I am using e-mail notifications from Dude about nodes going down and up.
In situations when service is unstable, its very nice to use a programmed delays for notification sending.
Unfortunately this delay is configurable only for DOWN event and is not influencing related UP messages.
Maybe there is some workaround to not send UP messages, if related previous DOWN message is still on delay and will be automatically canceled ?
Or its suggestion for Dude development ?
As I understand, currently only one way to affect notifications in case of service flapping is:
Probe Interval, Probe Timeout, Probe Down Count on device/probe level.
If you will configure a delay you will got notification anyway, because Dude doesn’t think about current probe status before it send repeated notification.
So, you may try to increase Probe Interval or Probe Down Count in order to get rid of false positives.
With “programmed delay” i mean exactly thous things (combination of them) You are mentioning – Interval, Timeout, Down Count.
So I am in a following situations: #1
Probe is going really down and after some 10-15 min i get DOWN notification.
Service is restored and i got UP notification IMMEDIATELY.
Its OK.
#2
Probe is going down for smaller period then in situation #1. Lest say 5-8 min and it resulting in not sending out a DOWN notification at all. Its still fine.
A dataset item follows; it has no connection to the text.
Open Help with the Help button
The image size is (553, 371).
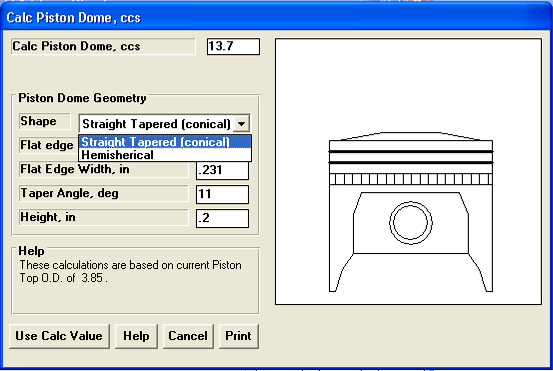[136, 336]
When probe is UP again, i have UP notification without any related DOWN message before that.
Its not OK, as on flapping service during a day i receive a huge amount of useless UP messages.
There is need to filter out thous UP messages, where no DOWN message was send out.
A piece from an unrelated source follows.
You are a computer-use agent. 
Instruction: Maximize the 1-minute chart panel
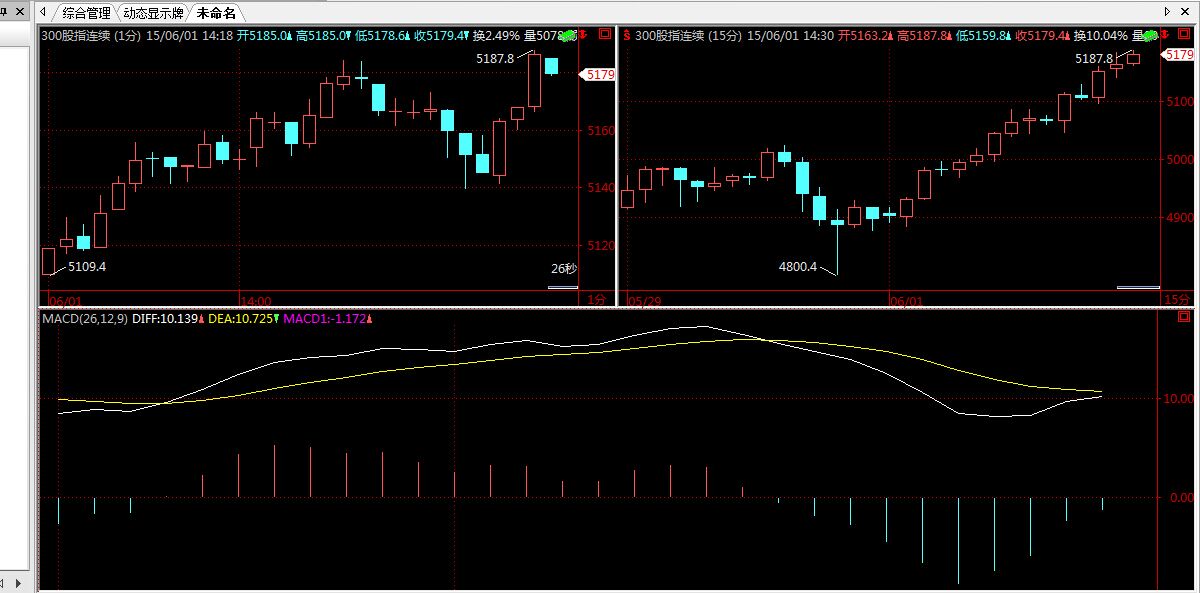604,34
Maybe I am doing something wrong?
Or such feature is not implemented yet.
Dude Outage time and Service down time
For example, for 10 minutes down period we may use:
Probe Interval = 30 seconds
Probe Timeout = 5 seconds
Probe Down Count = 20
In such case we should:
a) Get DOWN notification after 30 * 20 = 600 seconds (10 minutes)
b) Get UP notification after max 30 seconds after service will return back on-line.